Hi Jolly’s tomb in Quartzsite, Ariz. Photo: Leon Worden
Camels, being more hearty animals than mules and horses, were highly valued for carrying much larger loads and traveling longer periods without water or rest. They were sometimes called “Ships of the Desert.” They were considered as possible mail carriers, for military purposes in the dry western states, a replacement for mules and horses, and goods transportation. A bill was even passed in Congress in 1854 to support the “camel experiment.”
So, 72 camels arrived in 1857 and were put to work for the Army and were stationed out of Benicia in northern California. Camels were also used to haul freight up to Fort Tejon. On one occasion, the camels and riders en route to Fort Tejon were threatened by Mojave Indians. The camel riders charged the Native Americans, who upon seeing the strange-looking camels, retreated in a hurry. It was the one and only camel charge in the West, and it was carried out by civilians.

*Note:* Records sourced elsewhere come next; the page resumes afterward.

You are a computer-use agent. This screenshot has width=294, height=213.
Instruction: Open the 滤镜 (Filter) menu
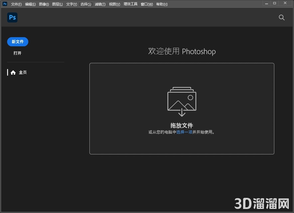point(100,4)
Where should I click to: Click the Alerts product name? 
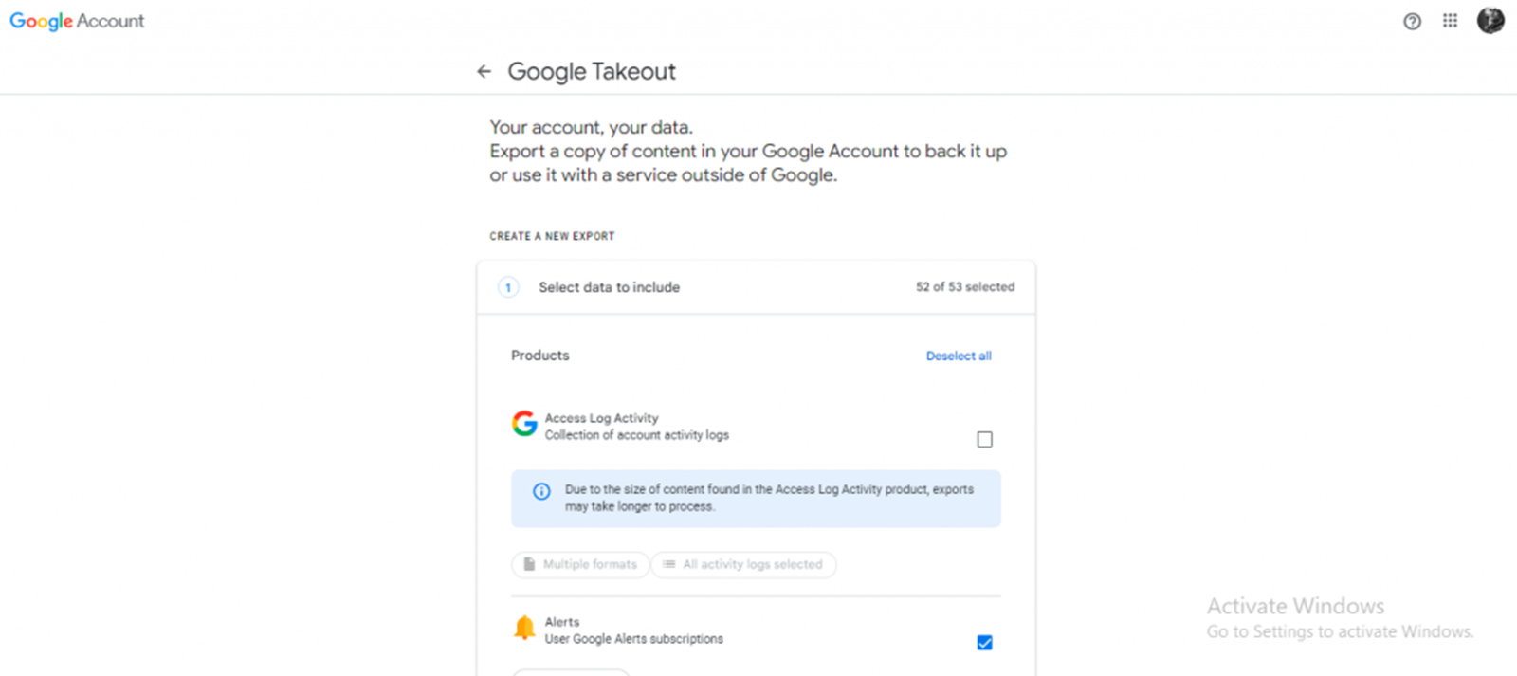coord(561,622)
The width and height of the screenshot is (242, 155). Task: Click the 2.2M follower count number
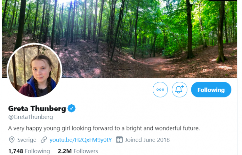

It was soon evident that camels’ dispositions were not as fair as the compliant horses that Americans were accustomed to using. Camels are, and were, unpleasant, smelly creatures. They would wander off, scare the horses, bite and splatter people with green spittle.
Despite these habits, camels were continually used until the Civil War began. They were then either sold at auction or turned loose into the desert to survive on their own. There were a lot of sightings of these camels over the years, and legends began to pop up here and there about them.
Legends of these beasts are still told across the Southwest. Many of the stories surround the misfortune of people that were trampled to death, with red fur and large hoof prints left behind as the only evidence. In other stories, campers and prospectors were attacked, and again, that telltale red fur and large hoof prints told the story.
Photo by Leon Worden
Eventually these stories began to call the vicious camel attacker the “Red Ghost.” Once the Red Ghost was named, people began to tell tales of seeing not only the vicious camel, but also a dead rider on the camel’s back. Versions of the story ranged from the dead rider to a headless rider and rolling heads falling off of the camel’s back.
One camel was shot when it was caught munching a meal in a farmer’s garden. The rider was no longer on the back of the dead camel, but the camel still wore a saddle. Rumors and stories developed about the rider-dead rider-headless rider and the falling skulls, as well. The most interesting one involved a soldier who was petrified of camels. His buddies tied him to a saddle atop a camel, hit the camel with a whip, and the camel and rider were never to be seen again. Even today, stories are told about the Red Ghost and the rider, now turned to bones, that haunts the Southwest.
The bones of one of the U.S. Camel Cavalry camels is held by the Smithsonian Museum in Washington, D.C.
Camel sightings continued to be reported across the Southwest until one last living camel wandered into Los Angeles. She was taken to the Los Angeles Zoo where she lived out the remainder of her life and was eventually euthanized.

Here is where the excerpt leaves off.